The Austrian Landwehr (which retains the old designation K.K., formerly applied to the Austrian regular army) is organized in 8 divisions of varying strength, the "Royal Hungarian" Landwehr or Honveds in 7 divisions, both Austrian and Hungarian Landwehr having in addition cavalry (Uhlans and hussars) and artillery. It is probable that a Landwehr or Honveds division will, in war, form part of each army corps except in the case of the Vienna corps, which has 3 divisions in peace. The remaining men of military age (up to 42) as usual form the Landsturm. It is to be noted that this Landsturm comprises many men who would elsewhere be classed as Landwehr.

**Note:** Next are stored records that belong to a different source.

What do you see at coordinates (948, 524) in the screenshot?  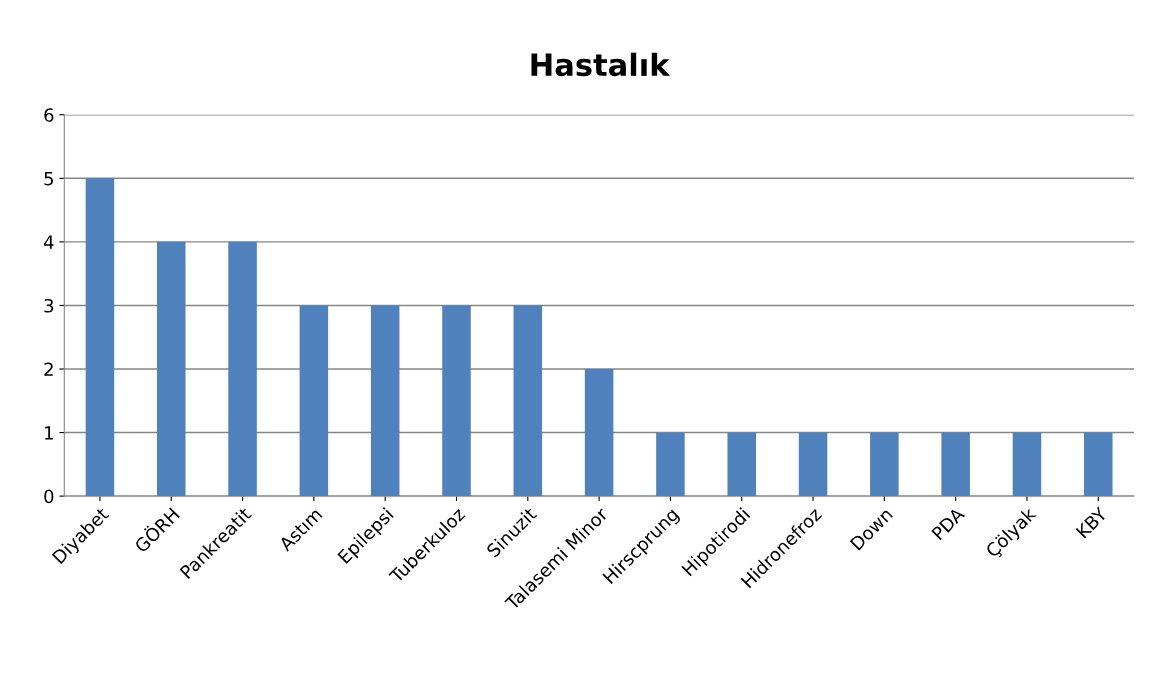 I see `x-tick-label: PDA` at bounding box center [948, 524].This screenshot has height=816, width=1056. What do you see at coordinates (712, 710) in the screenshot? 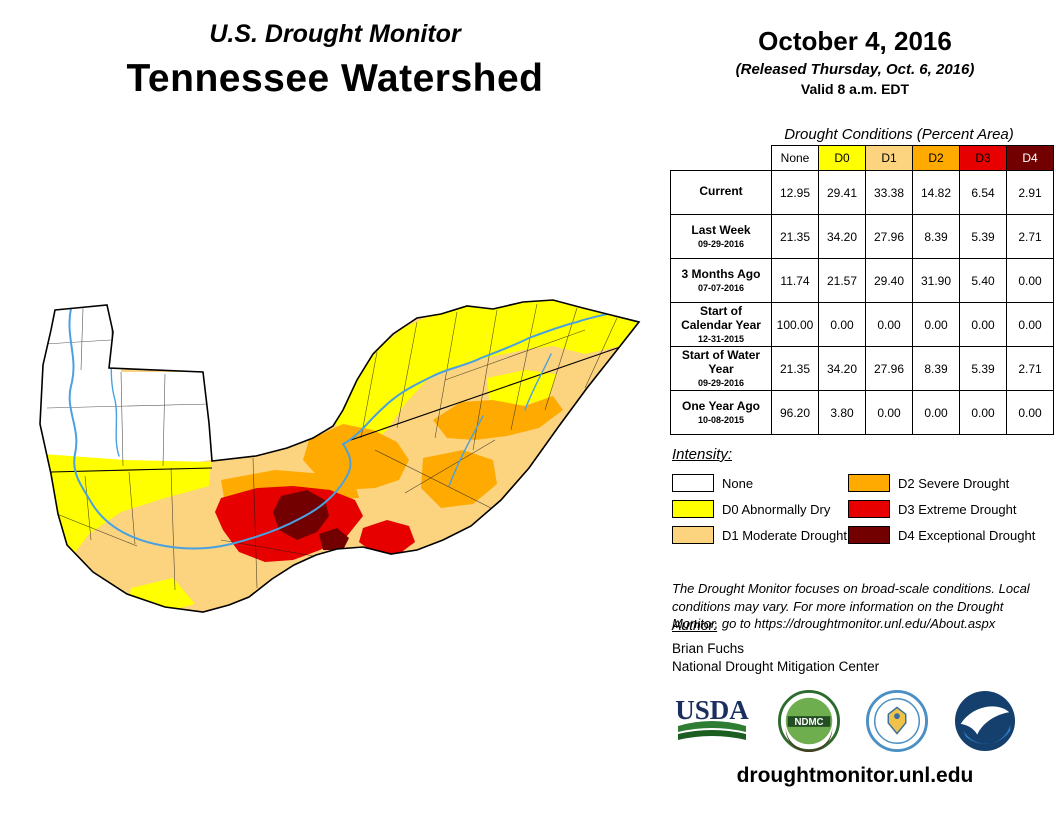
I see `usda-logo-text: USDA` at bounding box center [712, 710].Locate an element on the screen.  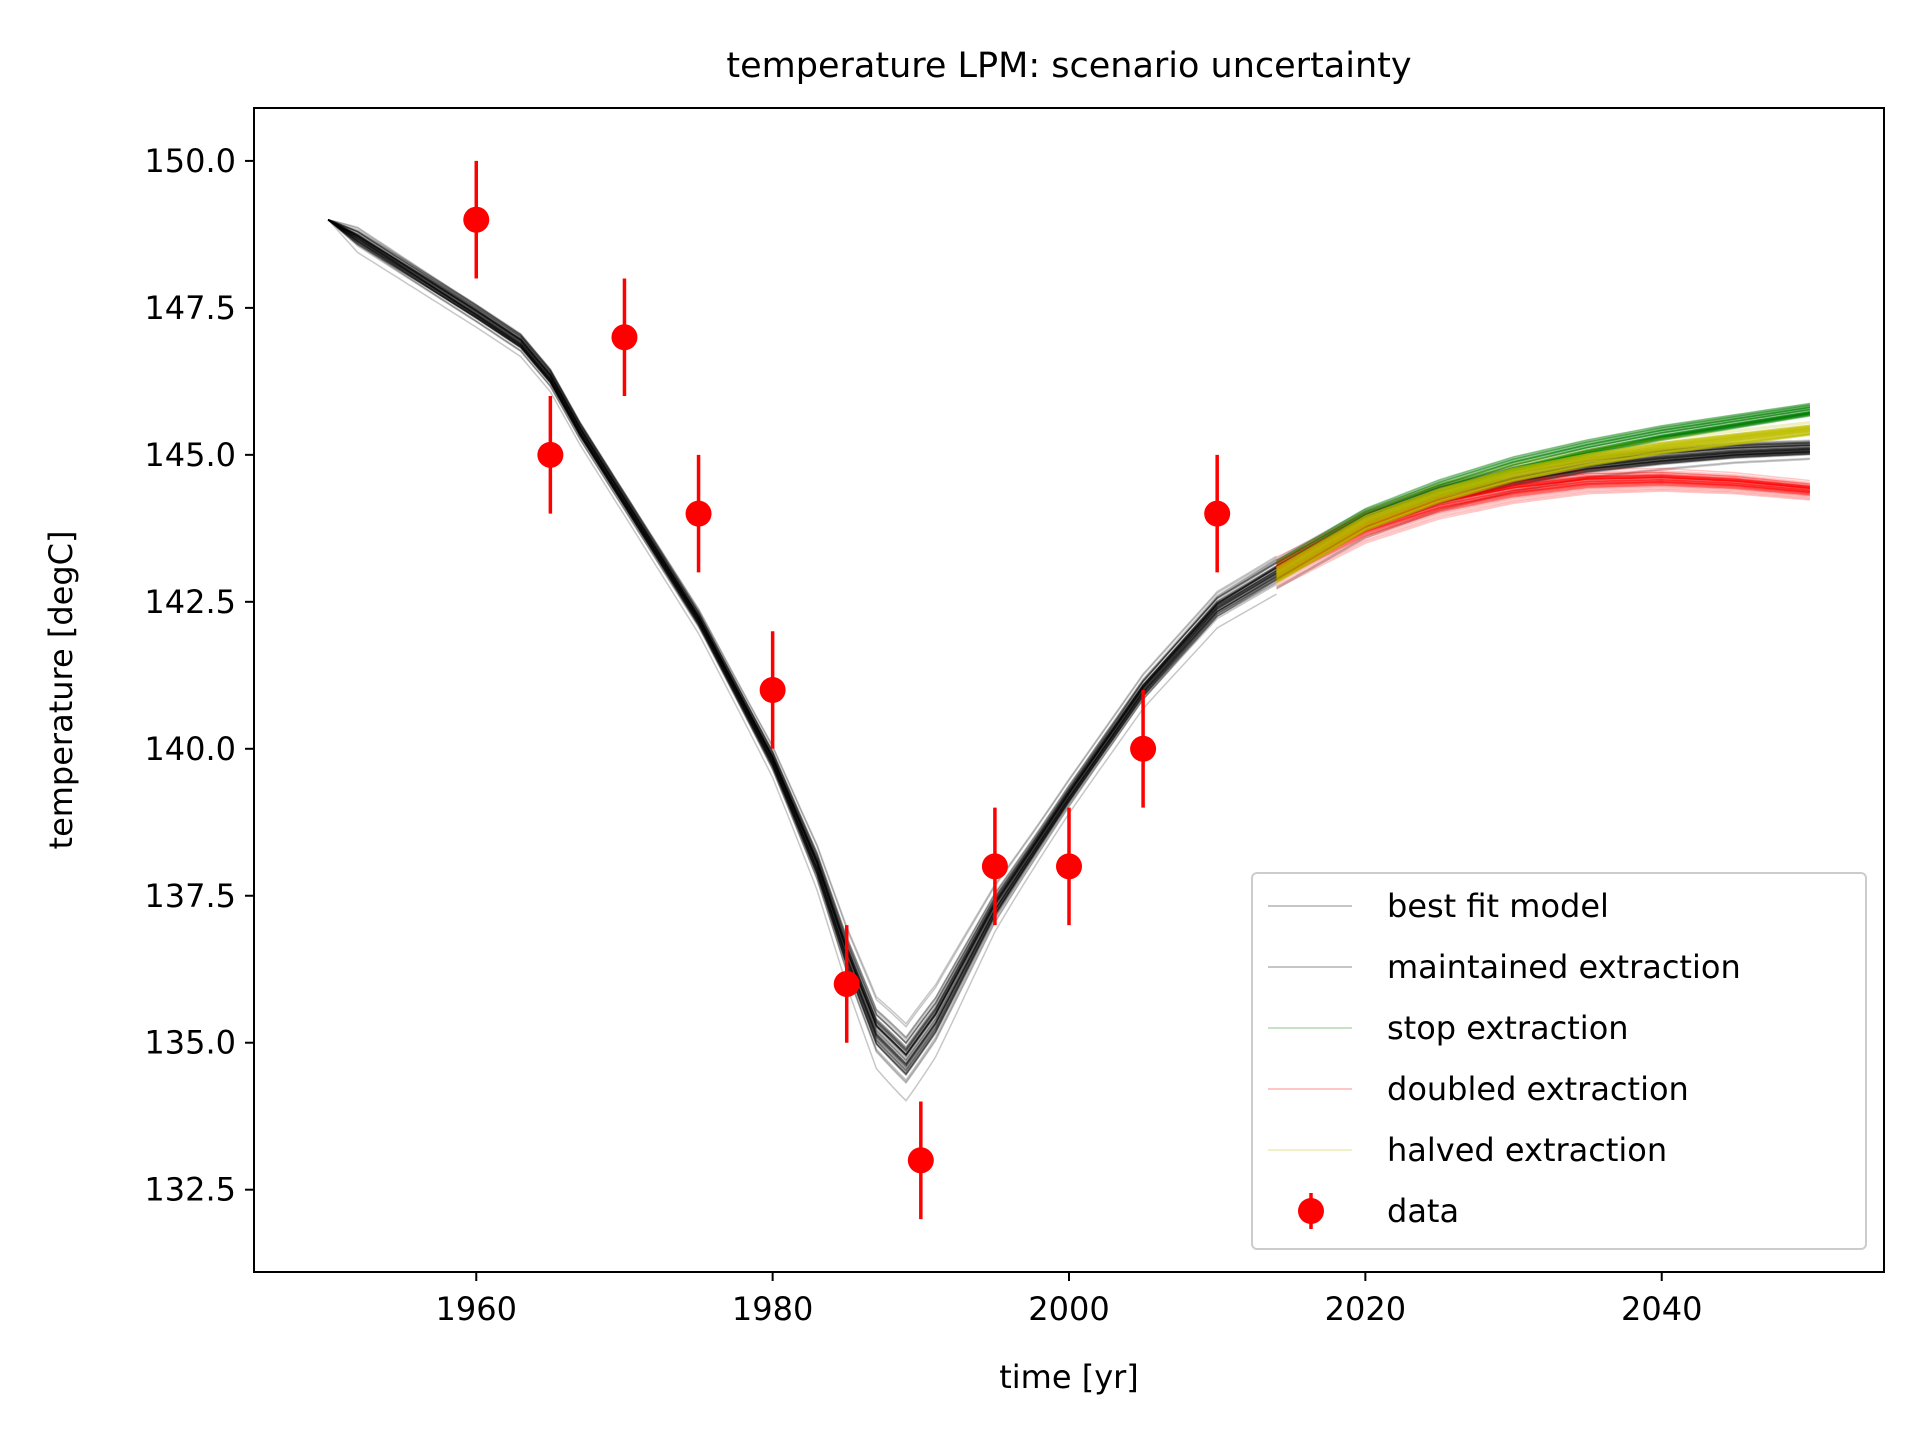
legend-label: stop extraction is located at coordinates (1508, 1028).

The strength of the Austro-Hungarian army on a peace footing was as follows in 1905: -
Technical troops (Pioneers, and
Belonging to the
The troops stationed in Bosnia and Herzegovina in 1905 (376 officers and 6372 men) are included in the total for the common army.
The peace strength of the active army in combatants is thus about 350,000 officers and men, inclusive of the two Landwehrs and of the Austrian "K.K." guards, the Hungarian crown guards, the gendarmerie, etc. The numbers of the Landsturm and the war strength of the whole armed forces are not published. It is estimated that the first line army in war would consist of 460,000 infantry, 49,000 cavalry, 78,000 artillery, 21,000 engineers, etc., beside train and non-combatant soldiers. The Landwehr and Honved would yield 219,000 infantry and 18,000 cavalry, and other reserves 223,000 men. These figures give an approximate total strength of 1,147,000, not inclusive of Landsturm.